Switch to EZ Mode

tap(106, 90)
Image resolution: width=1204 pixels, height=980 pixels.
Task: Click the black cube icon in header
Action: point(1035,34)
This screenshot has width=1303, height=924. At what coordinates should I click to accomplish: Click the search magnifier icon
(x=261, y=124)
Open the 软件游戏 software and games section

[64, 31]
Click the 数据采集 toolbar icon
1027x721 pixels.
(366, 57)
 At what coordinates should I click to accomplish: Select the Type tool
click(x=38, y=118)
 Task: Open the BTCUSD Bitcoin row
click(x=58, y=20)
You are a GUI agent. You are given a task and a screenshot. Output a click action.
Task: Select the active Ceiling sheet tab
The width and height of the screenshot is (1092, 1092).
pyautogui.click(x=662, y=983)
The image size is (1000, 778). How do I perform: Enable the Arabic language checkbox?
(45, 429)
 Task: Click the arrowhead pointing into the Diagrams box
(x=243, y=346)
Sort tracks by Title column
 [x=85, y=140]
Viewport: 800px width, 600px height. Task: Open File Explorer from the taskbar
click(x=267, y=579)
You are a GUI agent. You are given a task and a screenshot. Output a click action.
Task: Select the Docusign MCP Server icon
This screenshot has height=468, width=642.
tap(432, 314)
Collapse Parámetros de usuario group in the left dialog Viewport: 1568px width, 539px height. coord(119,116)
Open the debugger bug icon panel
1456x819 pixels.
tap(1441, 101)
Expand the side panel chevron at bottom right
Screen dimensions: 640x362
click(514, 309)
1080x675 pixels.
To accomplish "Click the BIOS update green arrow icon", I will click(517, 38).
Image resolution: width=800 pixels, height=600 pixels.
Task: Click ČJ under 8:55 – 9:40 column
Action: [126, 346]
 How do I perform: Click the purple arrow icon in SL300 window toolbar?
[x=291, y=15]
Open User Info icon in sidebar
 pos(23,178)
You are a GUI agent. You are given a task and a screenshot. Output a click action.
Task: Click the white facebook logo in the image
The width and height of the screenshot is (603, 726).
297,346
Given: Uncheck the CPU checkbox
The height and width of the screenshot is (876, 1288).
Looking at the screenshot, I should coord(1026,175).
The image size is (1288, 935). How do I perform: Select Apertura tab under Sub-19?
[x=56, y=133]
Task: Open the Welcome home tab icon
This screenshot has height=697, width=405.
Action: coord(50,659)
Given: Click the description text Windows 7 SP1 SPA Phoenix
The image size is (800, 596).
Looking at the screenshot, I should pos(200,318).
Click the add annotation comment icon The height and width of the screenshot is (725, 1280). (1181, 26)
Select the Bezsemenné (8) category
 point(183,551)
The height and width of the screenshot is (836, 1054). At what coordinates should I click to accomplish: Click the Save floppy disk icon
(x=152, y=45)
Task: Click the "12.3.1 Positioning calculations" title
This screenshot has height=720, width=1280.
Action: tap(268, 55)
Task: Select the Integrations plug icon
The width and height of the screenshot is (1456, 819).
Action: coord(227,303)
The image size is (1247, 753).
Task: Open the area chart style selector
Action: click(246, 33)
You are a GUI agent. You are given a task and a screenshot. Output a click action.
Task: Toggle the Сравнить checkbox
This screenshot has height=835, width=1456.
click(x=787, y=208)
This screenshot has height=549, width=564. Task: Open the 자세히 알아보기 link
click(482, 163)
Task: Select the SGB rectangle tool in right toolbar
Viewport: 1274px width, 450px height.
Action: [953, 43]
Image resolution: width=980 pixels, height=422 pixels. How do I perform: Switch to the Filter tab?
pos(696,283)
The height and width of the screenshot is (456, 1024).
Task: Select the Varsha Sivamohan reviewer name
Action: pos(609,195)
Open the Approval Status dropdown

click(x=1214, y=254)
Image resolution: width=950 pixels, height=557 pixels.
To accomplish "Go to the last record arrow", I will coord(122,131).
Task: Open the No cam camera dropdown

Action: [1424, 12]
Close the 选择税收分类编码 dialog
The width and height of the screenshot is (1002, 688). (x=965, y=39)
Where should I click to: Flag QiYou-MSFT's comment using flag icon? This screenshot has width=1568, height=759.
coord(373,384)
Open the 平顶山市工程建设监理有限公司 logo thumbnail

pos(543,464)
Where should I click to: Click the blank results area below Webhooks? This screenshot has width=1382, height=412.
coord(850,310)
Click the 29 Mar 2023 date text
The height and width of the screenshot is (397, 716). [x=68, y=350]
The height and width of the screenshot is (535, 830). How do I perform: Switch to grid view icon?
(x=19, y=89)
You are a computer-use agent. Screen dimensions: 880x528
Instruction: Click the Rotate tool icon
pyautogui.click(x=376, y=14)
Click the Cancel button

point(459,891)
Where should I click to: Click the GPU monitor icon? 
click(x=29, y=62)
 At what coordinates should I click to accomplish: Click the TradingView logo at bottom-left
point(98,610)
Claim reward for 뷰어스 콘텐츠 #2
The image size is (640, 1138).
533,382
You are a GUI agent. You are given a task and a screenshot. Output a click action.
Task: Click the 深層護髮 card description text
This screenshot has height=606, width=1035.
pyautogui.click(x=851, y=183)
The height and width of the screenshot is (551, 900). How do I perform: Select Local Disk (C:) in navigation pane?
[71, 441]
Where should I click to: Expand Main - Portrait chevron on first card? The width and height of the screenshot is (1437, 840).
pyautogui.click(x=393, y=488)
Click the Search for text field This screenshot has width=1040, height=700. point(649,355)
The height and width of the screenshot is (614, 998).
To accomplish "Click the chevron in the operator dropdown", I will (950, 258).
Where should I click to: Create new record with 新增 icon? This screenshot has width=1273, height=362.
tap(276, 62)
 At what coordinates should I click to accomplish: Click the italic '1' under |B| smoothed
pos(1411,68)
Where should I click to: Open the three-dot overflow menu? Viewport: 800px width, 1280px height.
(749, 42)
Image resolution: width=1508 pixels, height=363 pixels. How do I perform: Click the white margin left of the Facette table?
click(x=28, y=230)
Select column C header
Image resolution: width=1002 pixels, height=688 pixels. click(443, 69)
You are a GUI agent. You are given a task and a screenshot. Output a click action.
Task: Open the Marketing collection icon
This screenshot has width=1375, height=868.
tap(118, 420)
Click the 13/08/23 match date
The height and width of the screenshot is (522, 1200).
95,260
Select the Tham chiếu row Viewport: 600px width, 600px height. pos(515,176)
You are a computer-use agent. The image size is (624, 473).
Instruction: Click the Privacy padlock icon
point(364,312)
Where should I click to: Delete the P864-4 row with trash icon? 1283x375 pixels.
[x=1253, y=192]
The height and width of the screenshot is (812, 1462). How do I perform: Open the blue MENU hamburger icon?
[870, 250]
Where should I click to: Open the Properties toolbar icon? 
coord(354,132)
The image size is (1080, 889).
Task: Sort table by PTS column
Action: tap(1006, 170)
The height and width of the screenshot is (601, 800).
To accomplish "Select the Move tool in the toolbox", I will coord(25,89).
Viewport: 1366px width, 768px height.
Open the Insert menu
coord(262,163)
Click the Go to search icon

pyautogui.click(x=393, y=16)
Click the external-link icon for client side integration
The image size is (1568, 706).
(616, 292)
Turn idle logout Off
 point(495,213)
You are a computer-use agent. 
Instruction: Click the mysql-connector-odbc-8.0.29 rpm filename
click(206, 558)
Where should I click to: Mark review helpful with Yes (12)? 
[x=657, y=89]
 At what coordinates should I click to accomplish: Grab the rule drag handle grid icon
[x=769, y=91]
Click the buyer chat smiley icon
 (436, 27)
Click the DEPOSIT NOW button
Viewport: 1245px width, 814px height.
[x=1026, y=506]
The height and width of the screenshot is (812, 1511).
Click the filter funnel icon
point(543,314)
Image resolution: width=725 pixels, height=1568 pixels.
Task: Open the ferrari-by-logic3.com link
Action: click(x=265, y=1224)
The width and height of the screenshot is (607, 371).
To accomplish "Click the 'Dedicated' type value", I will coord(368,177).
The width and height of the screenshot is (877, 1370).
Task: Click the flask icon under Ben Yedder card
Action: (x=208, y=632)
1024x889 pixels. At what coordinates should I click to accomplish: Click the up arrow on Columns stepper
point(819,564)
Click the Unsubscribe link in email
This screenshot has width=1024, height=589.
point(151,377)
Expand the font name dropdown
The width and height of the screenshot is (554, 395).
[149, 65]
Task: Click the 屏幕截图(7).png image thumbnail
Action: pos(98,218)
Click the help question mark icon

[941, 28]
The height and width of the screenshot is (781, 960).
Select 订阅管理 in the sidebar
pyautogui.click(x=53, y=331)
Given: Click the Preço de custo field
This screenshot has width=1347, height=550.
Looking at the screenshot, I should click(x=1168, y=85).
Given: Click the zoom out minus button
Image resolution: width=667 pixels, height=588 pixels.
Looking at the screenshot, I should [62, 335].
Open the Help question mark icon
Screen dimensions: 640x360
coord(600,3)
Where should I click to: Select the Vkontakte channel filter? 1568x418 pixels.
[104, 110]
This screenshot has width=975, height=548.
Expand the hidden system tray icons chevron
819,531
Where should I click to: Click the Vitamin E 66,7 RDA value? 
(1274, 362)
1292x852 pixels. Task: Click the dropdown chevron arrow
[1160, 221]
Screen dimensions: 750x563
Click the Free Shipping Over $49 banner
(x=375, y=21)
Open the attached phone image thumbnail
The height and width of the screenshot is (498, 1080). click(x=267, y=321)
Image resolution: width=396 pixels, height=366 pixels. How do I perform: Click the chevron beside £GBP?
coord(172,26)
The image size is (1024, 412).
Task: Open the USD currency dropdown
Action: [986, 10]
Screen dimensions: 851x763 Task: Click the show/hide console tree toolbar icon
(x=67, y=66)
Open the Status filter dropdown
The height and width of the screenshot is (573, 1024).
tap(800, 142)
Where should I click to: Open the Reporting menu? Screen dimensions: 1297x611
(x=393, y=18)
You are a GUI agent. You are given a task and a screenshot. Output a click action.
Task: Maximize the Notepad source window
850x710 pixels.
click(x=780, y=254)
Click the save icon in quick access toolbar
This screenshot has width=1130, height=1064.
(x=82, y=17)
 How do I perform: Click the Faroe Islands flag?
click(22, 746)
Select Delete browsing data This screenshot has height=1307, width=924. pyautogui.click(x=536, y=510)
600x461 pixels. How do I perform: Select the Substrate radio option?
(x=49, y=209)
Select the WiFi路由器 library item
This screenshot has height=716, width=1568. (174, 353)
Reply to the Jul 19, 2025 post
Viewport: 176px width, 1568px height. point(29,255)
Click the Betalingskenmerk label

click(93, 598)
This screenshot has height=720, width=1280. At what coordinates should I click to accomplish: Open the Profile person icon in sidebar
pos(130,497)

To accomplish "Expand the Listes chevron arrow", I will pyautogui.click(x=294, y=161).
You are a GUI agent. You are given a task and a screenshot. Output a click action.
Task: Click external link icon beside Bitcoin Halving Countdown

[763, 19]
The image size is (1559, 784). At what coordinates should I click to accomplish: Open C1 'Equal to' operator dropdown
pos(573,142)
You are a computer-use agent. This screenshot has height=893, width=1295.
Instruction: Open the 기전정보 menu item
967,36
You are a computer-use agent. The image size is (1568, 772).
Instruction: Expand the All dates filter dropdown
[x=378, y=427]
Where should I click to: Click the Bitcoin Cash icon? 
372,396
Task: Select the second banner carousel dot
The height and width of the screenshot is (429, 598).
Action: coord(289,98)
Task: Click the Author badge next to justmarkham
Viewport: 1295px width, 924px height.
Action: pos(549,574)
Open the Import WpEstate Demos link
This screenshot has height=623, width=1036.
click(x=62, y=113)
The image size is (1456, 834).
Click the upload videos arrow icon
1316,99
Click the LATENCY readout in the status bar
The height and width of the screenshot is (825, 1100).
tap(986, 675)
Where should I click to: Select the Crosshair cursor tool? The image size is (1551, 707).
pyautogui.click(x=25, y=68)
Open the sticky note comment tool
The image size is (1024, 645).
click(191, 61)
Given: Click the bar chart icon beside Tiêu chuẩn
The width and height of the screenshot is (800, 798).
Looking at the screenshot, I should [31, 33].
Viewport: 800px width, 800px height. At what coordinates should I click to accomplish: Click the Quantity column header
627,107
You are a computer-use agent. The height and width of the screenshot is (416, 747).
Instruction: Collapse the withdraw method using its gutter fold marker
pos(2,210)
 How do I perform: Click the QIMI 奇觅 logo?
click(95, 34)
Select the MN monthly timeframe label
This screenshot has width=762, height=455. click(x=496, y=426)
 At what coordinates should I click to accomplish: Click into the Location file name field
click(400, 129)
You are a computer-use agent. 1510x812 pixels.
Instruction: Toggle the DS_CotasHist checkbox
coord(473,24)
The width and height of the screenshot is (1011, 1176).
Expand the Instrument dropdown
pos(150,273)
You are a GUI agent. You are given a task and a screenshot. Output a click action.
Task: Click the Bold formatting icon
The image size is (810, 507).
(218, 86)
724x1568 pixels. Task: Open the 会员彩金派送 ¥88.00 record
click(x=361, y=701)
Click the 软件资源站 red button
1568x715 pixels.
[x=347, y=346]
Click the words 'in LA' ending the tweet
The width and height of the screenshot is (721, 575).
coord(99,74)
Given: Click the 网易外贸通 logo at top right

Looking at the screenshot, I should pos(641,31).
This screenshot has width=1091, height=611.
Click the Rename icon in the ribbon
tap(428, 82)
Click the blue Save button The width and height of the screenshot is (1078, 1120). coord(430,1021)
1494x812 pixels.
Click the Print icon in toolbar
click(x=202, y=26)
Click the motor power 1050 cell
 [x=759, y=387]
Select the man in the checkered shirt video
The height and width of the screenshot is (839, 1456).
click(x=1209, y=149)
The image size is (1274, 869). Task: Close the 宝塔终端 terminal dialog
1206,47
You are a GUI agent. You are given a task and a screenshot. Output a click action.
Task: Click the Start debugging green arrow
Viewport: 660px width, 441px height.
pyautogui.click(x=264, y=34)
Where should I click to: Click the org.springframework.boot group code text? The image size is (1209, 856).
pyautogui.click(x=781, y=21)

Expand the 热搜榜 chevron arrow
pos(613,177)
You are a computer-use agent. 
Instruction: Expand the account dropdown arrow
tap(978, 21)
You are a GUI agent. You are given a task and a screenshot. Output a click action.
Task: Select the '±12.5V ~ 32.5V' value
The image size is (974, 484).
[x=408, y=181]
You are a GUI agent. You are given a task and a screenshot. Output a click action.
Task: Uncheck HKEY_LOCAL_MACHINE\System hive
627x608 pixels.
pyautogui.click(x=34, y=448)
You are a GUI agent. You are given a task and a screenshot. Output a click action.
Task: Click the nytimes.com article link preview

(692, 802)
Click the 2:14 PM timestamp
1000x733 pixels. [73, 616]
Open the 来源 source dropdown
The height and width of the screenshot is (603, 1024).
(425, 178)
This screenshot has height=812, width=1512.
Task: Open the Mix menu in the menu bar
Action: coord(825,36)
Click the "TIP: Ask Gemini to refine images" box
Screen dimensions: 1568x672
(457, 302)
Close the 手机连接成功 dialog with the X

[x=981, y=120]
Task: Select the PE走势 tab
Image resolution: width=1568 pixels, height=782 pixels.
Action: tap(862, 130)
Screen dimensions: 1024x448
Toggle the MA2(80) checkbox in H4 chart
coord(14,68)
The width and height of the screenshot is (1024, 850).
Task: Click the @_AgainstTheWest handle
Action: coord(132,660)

==========

» **What this task involves**:
"Uncheck" is the string to look for; please copy every line of the records above where it appears.

» **Output**:
Given: Uncheck the CPU checkbox
Task: Uncheck HKEY_LOCAL_MACHINE\System hive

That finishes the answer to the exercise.